**WHAT TO DO:**
Please copy everything from the line containing "You are a computer-use agent. Image" down to the line containing "click(326, 222)", replacing "Instruction" with "Goal" and keeping all else unchanged.

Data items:
+++++

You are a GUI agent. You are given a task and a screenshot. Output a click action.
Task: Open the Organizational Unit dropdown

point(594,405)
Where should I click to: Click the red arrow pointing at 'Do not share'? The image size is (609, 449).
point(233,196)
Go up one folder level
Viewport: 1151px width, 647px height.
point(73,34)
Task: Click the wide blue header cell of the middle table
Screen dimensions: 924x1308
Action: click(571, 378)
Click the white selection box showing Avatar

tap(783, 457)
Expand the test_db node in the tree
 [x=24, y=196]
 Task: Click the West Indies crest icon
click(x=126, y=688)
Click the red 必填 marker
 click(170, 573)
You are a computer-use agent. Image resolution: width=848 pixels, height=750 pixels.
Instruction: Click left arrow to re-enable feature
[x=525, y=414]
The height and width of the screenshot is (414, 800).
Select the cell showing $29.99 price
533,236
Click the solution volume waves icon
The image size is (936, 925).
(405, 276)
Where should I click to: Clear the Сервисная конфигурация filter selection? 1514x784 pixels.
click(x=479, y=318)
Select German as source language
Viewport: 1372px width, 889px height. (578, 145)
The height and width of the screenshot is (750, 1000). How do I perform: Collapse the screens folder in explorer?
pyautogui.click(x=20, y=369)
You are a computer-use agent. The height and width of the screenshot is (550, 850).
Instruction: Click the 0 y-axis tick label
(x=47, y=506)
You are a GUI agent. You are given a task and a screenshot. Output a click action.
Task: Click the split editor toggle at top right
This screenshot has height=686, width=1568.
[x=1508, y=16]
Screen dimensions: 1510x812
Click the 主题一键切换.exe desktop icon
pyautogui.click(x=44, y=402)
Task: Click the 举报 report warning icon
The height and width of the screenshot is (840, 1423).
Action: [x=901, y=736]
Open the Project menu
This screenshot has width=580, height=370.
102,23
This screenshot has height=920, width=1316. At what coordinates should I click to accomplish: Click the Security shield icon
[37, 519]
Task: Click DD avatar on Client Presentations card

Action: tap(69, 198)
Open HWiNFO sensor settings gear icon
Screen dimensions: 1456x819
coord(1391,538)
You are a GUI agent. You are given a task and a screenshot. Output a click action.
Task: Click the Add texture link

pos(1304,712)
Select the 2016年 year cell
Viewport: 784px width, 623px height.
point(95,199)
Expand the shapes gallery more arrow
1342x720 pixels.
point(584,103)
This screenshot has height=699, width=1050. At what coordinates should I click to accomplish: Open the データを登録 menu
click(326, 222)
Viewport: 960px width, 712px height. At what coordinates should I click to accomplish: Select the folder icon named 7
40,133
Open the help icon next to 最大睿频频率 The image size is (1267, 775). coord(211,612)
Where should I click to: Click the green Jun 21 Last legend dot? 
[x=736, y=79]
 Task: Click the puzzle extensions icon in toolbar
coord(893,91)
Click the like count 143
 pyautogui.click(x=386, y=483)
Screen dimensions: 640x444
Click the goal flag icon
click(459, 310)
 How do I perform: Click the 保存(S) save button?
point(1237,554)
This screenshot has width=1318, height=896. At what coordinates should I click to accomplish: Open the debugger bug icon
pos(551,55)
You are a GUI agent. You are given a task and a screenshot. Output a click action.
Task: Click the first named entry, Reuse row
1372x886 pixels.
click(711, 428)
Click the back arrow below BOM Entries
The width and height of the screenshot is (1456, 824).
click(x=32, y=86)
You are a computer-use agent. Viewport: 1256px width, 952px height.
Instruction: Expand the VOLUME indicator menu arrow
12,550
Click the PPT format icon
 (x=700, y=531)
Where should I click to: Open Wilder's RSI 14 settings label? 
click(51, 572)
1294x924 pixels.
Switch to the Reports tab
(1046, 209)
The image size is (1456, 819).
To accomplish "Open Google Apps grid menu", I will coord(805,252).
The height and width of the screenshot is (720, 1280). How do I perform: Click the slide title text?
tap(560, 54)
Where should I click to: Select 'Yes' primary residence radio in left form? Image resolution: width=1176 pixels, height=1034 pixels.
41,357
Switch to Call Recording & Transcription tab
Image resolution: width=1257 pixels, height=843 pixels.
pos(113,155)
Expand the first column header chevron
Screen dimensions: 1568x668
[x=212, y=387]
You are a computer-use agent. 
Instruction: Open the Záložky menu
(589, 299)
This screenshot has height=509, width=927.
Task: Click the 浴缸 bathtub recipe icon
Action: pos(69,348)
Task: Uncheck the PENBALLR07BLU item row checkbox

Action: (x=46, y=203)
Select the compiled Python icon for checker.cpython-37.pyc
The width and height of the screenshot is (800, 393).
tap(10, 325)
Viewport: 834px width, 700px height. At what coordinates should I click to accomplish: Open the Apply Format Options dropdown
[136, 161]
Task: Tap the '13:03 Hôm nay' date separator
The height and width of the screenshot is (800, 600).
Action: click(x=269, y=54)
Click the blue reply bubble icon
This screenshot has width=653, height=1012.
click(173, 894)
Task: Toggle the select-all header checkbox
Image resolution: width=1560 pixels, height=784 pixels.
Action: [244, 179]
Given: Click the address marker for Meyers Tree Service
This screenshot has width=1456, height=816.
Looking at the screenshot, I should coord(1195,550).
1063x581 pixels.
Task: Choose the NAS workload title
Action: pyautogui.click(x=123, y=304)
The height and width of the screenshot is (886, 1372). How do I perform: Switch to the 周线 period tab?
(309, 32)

+++++

**SOLUTION TO THIS TASK:**
You are a computer-use agent. Image resolution: width=848 pixels, height=750 pixels.
Goal: Click left arrow to re-enable feature
[x=525, y=414]
The height and width of the screenshot is (414, 800).
Select the cell showing $29.99 price
533,236
Click the solution volume waves icon
The image size is (936, 925).
(405, 276)
Where should I click to: Clear the Сервисная конфигурация filter selection? 1514x784 pixels.
click(x=479, y=318)
Select German as source language
Viewport: 1372px width, 889px height. (578, 145)
The height and width of the screenshot is (750, 1000). How do I perform: Collapse the screens folder in explorer?
pyautogui.click(x=20, y=369)
You are a computer-use agent. The height and width of the screenshot is (550, 850).
Goal: Click the 0 y-axis tick label
(x=47, y=506)
You are a GUI agent. You are given a task and a screenshot. Output a click action.
Task: Click the split editor toggle at top right
This screenshot has height=686, width=1568.
[x=1508, y=16]
Screen dimensions: 1510x812
Click the 主题一键切换.exe desktop icon
pyautogui.click(x=44, y=402)
Task: Click the 举报 report warning icon
The height and width of the screenshot is (840, 1423).
Action: [x=901, y=736]
Open the Project menu
This screenshot has width=580, height=370.
102,23
This screenshot has height=920, width=1316. At what coordinates should I click to accomplish: Click the Security shield icon
[37, 519]
Task: Click DD avatar on Client Presentations card

Action: tap(69, 198)
Open HWiNFO sensor settings gear icon
Screen dimensions: 1456x819
coord(1391,538)
You are a GUI agent. You are given a task and a screenshot. Output a click action.
Task: Click the Add texture link

pos(1304,712)
Select the 2016年 year cell
Viewport: 784px width, 623px height.
point(95,199)
Expand the shapes gallery more arrow
1342x720 pixels.
point(584,103)
This screenshot has height=699, width=1050. At what coordinates should I click to accomplish: Open the データを登録 menu
click(326, 222)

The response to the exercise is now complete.